Exercise objective:
Convert the lines of the listing into a JSON list of strings, one string per line and no blank lines, starting with the line containing "Identify the location of minimize-icon: —." and going on through the end of the listing.

Records for the exercise:
BEGIN
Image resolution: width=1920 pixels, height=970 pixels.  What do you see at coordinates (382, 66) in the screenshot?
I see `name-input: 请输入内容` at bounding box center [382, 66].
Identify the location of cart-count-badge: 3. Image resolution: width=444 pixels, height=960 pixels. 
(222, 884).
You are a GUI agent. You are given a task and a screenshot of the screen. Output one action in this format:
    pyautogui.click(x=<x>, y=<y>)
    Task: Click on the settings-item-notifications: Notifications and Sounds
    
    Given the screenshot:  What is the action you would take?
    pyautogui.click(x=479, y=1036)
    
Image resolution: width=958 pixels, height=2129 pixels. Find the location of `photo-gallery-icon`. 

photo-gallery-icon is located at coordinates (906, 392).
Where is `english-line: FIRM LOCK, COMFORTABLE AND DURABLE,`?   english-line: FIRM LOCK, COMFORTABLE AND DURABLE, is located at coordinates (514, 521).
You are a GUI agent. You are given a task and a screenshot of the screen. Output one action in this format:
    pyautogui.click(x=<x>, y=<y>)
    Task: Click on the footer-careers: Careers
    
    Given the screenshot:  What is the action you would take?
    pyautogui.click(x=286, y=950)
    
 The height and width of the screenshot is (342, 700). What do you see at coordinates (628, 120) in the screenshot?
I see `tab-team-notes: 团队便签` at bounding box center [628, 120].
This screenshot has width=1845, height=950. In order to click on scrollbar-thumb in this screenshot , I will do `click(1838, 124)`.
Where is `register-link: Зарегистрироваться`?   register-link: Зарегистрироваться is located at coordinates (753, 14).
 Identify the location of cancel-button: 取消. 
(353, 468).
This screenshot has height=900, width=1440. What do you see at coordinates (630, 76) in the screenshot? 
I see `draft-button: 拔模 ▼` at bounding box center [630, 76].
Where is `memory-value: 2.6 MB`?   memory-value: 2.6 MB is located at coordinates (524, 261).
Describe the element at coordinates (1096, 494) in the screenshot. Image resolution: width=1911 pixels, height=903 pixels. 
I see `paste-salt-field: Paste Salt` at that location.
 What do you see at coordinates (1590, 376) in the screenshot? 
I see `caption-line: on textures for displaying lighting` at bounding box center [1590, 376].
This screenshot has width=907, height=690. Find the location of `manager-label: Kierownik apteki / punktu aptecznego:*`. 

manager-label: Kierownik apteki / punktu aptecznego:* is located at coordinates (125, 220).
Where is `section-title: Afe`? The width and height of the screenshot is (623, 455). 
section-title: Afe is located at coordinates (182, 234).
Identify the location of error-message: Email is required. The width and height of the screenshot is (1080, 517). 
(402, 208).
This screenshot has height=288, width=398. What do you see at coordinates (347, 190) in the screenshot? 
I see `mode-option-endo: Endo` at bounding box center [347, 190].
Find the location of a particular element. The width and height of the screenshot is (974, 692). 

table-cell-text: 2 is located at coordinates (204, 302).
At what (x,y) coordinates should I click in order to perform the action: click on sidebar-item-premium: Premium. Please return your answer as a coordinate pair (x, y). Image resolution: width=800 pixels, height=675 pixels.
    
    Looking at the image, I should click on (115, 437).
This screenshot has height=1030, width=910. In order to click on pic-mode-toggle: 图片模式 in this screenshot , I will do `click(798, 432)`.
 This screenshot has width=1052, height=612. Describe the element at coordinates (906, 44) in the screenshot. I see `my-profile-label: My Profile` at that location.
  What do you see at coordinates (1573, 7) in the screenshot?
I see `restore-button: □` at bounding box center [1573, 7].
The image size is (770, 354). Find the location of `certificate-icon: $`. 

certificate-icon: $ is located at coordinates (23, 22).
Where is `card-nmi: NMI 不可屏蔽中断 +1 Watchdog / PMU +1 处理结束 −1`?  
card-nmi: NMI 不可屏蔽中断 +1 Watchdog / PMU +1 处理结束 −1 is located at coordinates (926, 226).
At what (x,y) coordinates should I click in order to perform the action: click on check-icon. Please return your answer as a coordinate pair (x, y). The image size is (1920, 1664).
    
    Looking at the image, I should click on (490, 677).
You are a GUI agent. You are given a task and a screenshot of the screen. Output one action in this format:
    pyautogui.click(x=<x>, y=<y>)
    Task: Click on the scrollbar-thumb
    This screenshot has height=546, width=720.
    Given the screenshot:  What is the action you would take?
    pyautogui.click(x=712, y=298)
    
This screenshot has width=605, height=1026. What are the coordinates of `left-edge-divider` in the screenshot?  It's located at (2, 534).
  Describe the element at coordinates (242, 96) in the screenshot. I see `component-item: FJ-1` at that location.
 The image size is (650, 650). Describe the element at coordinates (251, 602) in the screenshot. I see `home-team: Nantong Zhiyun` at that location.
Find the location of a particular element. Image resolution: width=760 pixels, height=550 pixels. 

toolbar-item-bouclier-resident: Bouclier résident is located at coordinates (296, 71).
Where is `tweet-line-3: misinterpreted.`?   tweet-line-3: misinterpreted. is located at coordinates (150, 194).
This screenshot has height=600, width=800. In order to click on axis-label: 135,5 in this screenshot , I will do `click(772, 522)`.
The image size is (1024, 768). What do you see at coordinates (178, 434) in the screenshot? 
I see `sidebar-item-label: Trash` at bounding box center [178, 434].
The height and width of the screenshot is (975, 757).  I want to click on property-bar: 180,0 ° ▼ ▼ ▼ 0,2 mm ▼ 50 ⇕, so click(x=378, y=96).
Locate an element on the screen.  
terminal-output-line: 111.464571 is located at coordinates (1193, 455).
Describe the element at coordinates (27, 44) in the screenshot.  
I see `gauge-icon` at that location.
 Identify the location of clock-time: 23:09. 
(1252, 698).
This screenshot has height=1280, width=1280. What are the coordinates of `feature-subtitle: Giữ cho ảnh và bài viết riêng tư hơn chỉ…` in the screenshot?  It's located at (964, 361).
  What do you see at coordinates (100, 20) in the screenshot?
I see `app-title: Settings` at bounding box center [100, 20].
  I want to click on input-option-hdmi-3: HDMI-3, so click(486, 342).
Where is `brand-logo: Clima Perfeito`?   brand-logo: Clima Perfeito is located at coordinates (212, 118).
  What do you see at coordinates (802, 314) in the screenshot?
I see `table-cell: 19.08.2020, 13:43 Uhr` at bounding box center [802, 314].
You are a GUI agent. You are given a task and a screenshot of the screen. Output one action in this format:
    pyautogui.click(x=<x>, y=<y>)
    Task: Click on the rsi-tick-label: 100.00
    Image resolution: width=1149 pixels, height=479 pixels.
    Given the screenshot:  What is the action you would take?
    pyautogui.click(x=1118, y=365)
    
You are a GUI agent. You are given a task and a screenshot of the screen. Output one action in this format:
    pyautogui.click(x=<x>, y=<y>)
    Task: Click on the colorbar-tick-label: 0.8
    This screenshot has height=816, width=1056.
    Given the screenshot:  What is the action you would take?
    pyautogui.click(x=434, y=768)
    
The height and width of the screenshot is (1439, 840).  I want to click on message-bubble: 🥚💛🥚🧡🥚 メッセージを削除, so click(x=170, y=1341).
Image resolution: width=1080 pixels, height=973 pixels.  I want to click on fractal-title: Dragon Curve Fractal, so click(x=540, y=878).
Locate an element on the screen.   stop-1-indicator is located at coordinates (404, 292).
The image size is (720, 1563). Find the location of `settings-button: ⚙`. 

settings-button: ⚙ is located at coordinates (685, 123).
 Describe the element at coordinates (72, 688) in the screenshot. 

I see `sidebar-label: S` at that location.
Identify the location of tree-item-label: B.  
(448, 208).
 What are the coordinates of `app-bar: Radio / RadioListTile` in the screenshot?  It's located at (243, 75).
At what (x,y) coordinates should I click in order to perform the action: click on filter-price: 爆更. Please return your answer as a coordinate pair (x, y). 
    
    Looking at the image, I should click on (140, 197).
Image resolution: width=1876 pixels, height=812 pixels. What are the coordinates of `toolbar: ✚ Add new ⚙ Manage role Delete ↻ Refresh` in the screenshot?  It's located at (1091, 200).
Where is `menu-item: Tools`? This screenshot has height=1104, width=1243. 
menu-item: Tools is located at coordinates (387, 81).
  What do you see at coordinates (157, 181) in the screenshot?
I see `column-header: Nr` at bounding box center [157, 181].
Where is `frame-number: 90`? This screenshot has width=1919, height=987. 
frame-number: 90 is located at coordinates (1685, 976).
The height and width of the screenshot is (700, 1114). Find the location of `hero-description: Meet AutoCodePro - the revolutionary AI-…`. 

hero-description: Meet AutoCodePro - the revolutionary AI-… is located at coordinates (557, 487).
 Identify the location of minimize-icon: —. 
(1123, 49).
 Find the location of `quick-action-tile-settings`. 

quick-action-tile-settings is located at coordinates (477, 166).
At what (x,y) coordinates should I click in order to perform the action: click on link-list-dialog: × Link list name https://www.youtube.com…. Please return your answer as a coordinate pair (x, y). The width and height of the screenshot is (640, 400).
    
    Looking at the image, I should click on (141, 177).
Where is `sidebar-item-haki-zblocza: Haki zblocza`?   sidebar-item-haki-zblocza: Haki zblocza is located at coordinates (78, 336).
END
Written solution:
[
  " Identify the location of minimize-icon: —. ",
  "(1123, 49).",
  " Find the location of `quick-action-tile-settings`. ",
  "quick-action-tile-settings is located at coordinates (477, 166).",
  "At what (x,y) coordinates should I click in order to perform the action: click on link-list-dialog: × Link list name https://www.youtube.com…. Please return your answer as a coordinate pair (x, y). The width and height of the screenshot is (640, 400).",
  "    Looking at the image, I should click on (141, 177).",
  "Where is `sidebar-item-haki-zblocza: Haki zblocza`?   sidebar-item-haki-zblocza: Haki zblocza is located at coordinates (78, 336)."
]